What to produce ▸ Pick out each line of the items below that contains the word "Identify", and copy those lines.

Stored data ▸
----------------
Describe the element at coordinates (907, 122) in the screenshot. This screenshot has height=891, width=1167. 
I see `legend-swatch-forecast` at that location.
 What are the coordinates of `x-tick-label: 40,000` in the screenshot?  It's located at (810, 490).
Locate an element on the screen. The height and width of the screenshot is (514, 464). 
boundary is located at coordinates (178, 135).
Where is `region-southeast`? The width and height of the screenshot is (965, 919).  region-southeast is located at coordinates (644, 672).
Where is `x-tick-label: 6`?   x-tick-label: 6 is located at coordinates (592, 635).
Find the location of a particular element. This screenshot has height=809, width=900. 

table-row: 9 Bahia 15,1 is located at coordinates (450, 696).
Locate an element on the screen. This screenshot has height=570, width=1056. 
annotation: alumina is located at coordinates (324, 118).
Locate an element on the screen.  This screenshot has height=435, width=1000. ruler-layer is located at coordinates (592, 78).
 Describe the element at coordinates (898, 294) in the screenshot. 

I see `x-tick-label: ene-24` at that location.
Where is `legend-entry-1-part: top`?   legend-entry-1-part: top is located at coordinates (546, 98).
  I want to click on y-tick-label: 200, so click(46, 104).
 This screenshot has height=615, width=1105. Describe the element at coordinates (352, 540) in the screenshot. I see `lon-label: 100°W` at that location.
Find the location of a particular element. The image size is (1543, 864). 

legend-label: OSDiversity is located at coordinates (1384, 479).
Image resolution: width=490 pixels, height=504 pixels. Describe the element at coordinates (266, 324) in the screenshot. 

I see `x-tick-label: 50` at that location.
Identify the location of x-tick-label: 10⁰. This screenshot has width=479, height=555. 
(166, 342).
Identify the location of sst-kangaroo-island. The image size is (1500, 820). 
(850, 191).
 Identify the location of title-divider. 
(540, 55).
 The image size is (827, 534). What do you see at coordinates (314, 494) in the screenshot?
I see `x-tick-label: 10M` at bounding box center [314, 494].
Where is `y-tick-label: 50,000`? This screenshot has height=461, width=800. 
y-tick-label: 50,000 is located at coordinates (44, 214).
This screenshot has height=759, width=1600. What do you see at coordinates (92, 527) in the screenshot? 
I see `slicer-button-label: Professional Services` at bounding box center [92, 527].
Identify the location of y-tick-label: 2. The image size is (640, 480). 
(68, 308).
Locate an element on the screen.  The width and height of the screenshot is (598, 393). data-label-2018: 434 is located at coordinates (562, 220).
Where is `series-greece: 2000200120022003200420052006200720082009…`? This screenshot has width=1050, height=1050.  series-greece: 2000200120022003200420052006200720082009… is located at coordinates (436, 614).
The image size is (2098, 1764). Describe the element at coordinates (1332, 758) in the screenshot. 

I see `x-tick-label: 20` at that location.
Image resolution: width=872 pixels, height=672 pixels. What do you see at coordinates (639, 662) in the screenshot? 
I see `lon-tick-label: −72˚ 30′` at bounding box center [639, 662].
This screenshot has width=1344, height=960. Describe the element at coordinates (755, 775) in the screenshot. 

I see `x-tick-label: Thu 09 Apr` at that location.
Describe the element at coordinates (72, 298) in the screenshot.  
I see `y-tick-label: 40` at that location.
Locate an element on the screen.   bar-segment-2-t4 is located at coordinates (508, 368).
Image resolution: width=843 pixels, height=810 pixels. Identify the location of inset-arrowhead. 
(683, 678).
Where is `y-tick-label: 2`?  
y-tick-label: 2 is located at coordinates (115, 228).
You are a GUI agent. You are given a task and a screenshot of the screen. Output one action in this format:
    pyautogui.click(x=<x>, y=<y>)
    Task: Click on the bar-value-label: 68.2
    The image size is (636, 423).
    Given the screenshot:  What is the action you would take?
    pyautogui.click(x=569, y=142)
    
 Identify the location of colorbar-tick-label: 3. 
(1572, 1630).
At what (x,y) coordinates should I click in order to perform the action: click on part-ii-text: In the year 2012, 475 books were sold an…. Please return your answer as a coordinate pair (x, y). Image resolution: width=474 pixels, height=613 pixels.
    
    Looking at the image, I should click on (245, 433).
----------------
Solution ▸
Identify the location of x-tick-label: 10⁰. This screenshot has width=479, height=555. 
Identify the location of sst-kangaroo-island. The image size is (1500, 820). 
 Identify the location of title-divider. 
Identify the location of y-tick-label: 2. The image size is (640, 480). 
Image resolution: width=843 pixels, height=810 pixels. Identify the location of inset-arrowhead. 
 Identify the location of colorbar-tick-label: 3. 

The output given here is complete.